DO THIS: Can you render every line of the records below as a Markdown table with the columns "Row" and "Line", skipping blank lines and leaving the pictures out?

----------

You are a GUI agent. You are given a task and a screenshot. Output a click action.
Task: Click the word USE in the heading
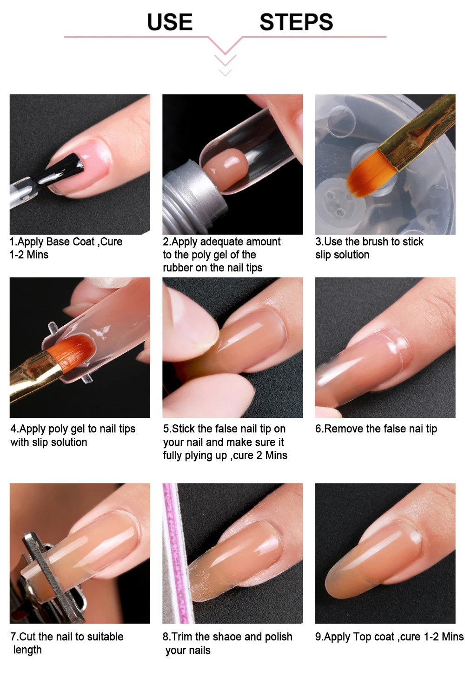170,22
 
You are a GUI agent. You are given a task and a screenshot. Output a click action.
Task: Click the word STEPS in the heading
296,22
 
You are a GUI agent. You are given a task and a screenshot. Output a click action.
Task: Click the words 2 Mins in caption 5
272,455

----------

EXERCISE SOLUTION:
| Row | Line |
|---|---|
| 1 | You are a GUI agent. You are given a task and a screenshot. Output a click action. |
| 2 | Task: Click the word USE in the heading |
| 3 | 170,22 |
| 4 | You are a GUI agent. You are given a task and a screenshot. Output a click action. |
| 5 | Task: Click the word STEPS in the heading |
| 6 | 296,22 |
| 7 | You are a GUI agent. You are given a task and a screenshot. Output a click action. |
| 8 | Task: Click the words 2 Mins in caption 5 |
| 9 | 272,455 |